▶ WHAT TO DO:
Retype the listing without any alteration.
*** RECORDED INFORMATION ***
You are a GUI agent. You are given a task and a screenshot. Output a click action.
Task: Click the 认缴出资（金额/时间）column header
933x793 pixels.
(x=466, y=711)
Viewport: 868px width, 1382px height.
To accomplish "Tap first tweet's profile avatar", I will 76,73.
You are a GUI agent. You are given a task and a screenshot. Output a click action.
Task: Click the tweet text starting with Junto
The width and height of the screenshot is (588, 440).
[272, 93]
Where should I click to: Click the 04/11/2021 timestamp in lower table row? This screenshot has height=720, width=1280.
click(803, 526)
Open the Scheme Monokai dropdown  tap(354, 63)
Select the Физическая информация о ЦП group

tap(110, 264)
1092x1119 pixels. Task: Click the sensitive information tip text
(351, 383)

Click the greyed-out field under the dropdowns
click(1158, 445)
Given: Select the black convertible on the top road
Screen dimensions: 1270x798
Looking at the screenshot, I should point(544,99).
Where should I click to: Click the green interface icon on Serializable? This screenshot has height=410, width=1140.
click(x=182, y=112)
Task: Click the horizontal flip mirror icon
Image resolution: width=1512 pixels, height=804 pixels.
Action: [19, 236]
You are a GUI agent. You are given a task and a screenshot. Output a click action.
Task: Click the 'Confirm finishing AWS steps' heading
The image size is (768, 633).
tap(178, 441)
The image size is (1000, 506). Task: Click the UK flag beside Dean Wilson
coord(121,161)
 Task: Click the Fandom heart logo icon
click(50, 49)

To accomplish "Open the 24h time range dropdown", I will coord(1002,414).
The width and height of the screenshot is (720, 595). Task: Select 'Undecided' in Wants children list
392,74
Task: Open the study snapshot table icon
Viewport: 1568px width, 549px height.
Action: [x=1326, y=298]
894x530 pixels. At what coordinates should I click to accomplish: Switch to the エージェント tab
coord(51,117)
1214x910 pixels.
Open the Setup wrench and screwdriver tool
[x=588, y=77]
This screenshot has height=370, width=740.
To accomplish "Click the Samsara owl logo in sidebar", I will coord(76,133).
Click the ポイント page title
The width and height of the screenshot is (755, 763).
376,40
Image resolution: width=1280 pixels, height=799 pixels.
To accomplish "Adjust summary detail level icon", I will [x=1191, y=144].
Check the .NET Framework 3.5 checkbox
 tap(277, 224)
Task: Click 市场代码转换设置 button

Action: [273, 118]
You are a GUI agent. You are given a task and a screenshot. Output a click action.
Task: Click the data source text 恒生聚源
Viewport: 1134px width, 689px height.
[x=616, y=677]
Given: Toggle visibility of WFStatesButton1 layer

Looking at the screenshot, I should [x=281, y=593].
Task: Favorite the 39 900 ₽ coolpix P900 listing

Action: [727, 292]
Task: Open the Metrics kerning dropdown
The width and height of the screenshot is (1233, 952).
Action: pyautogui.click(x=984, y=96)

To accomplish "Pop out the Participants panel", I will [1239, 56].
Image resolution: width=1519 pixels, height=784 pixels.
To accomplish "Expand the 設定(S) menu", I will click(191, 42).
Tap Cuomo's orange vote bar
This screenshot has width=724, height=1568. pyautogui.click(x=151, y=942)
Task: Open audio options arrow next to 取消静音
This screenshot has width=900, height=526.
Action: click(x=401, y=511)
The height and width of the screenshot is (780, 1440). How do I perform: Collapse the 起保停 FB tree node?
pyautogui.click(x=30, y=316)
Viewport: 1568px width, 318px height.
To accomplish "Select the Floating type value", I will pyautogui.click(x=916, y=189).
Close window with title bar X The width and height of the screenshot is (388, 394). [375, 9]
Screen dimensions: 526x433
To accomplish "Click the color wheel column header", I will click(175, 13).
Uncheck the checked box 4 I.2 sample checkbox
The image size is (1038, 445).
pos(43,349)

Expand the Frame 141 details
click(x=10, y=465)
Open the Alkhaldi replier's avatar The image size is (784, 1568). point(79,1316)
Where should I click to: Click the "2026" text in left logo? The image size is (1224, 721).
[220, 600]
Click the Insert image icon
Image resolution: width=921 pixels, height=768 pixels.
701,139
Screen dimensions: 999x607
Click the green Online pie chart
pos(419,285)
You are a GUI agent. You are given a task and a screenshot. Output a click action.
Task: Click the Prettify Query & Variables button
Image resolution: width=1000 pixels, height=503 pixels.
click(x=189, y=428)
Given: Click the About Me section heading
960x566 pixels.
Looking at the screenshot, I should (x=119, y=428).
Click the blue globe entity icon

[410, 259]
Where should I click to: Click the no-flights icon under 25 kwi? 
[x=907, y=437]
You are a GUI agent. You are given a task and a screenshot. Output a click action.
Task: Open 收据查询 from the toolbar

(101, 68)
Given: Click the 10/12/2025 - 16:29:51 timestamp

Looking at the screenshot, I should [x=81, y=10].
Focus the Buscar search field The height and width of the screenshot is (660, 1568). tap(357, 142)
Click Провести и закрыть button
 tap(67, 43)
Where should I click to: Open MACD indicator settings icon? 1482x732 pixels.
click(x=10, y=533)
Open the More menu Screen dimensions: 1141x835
*** End of RECORDED INFORMATION ***
▶ WRITTEN RESPONSE:
You are a GUI agent. You are given a task and a screenshot. Output a click action.
Task: Click the 认缴出资（金额/时间）column header
933x793 pixels.
(x=466, y=711)
Viewport: 868px width, 1382px height.
To accomplish "Tap first tweet's profile avatar", I will 76,73.
You are a GUI agent. You are given a task and a screenshot. Output a click action.
Task: Click the tweet text starting with Junto
The width and height of the screenshot is (588, 440).
[272, 93]
Where should I click to: Click the 04/11/2021 timestamp in lower table row? This screenshot has height=720, width=1280.
click(803, 526)
Open the Scheme Monokai dropdown  tap(354, 63)
Select the Физическая информация о ЦП group

tap(110, 264)
1092x1119 pixels. Task: Click the sensitive information tip text
(351, 383)

Click the greyed-out field under the dropdowns
click(1158, 445)
Given: Select the black convertible on the top road
Screen dimensions: 1270x798
Looking at the screenshot, I should point(544,99).
Where should I click to: Click the green interface icon on Serializable? This screenshot has height=410, width=1140.
click(x=182, y=112)
Task: Click the horizontal flip mirror icon
Image resolution: width=1512 pixels, height=804 pixels.
Action: [19, 236]
You are a GUI agent. You are given a task and a screenshot. Output a click action.
Task: Click the 'Confirm finishing AWS steps' heading
The image size is (768, 633).
tap(178, 441)
The image size is (1000, 506). Task: Click the UK flag beside Dean Wilson
coord(121,161)
 Task: Click the Fandom heart logo icon
click(50, 49)

To accomplish "Open the 24h time range dropdown", I will coord(1002,414).
The width and height of the screenshot is (720, 595). Task: Select 'Undecided' in Wants children list
392,74
Task: Open the study snapshot table icon
Viewport: 1568px width, 549px height.
Action: [x=1326, y=298]
894x530 pixels. At what coordinates should I click to accomplish: Switch to the エージェント tab
coord(51,117)
1214x910 pixels.
Open the Setup wrench and screwdriver tool
[x=588, y=77]
This screenshot has height=370, width=740.
To accomplish "Click the Samsara owl logo in sidebar", I will coord(76,133).
Click the ポイント page title
The width and height of the screenshot is (755, 763).
376,40
Image resolution: width=1280 pixels, height=799 pixels.
To accomplish "Adjust summary detail level icon", I will [x=1191, y=144].
Check the .NET Framework 3.5 checkbox
 tap(277, 224)
Task: Click 市场代码转换设置 button

Action: [273, 118]
You are a GUI agent. You are given a task and a screenshot. Output a click action.
Task: Click the data source text 恒生聚源
Viewport: 1134px width, 689px height.
[x=616, y=677]
Given: Toggle visibility of WFStatesButton1 layer

Looking at the screenshot, I should [x=281, y=593].
Task: Favorite the 39 900 ₽ coolpix P900 listing

Action: [727, 292]
Task: Open the Metrics kerning dropdown
The width and height of the screenshot is (1233, 952).
Action: pyautogui.click(x=984, y=96)

To accomplish "Pop out the Participants panel", I will [1239, 56].
Image resolution: width=1519 pixels, height=784 pixels.
To accomplish "Expand the 設定(S) menu", I will click(191, 42).
Tap Cuomo's orange vote bar
This screenshot has width=724, height=1568. pyautogui.click(x=151, y=942)
Task: Open audio options arrow next to 取消静音
This screenshot has width=900, height=526.
Action: click(x=401, y=511)
The height and width of the screenshot is (780, 1440). How do I perform: Collapse the 起保停 FB tree node?
pyautogui.click(x=30, y=316)
Viewport: 1568px width, 318px height.
To accomplish "Select the Floating type value", I will pyautogui.click(x=916, y=189).
Close window with title bar X The width and height of the screenshot is (388, 394). [375, 9]
Screen dimensions: 526x433
To accomplish "Click the color wheel column header", I will click(175, 13).
Uncheck the checked box 4 I.2 sample checkbox
The image size is (1038, 445).
pos(43,349)

Expand the Frame 141 details
click(x=10, y=465)
Open the Alkhaldi replier's avatar The image size is (784, 1568). point(79,1316)
Where should I click to: Click the "2026" text in left logo? The image size is (1224, 721).
[220, 600]
Click the Insert image icon
Image resolution: width=921 pixels, height=768 pixels.
701,139
Screen dimensions: 999x607
Click the green Online pie chart
pos(419,285)
You are a GUI agent. You are given a task and a screenshot. Output a click action.
Task: Click the Prettify Query & Variables button
Image resolution: width=1000 pixels, height=503 pixels.
click(x=189, y=428)
Given: Click the About Me section heading
960x566 pixels.
Looking at the screenshot, I should (x=119, y=428).
Click the blue globe entity icon

[410, 259]
Where should I click to: Click the no-flights icon under 25 kwi? 
[x=907, y=437]
You are a GUI agent. You are given a task and a screenshot. Output a click action.
Task: Open 收据查询 from the toolbar

(101, 68)
Given: Click the 10/12/2025 - 16:29:51 timestamp

Looking at the screenshot, I should [x=81, y=10].
Focus the Buscar search field The height and width of the screenshot is (660, 1568). tap(357, 142)
Click Провести и закрыть button
 tap(67, 43)
Where should I click to: Open MACD indicator settings icon? 1482x732 pixels.
click(x=10, y=533)
Open the More menu Screen dimensions: 1141x835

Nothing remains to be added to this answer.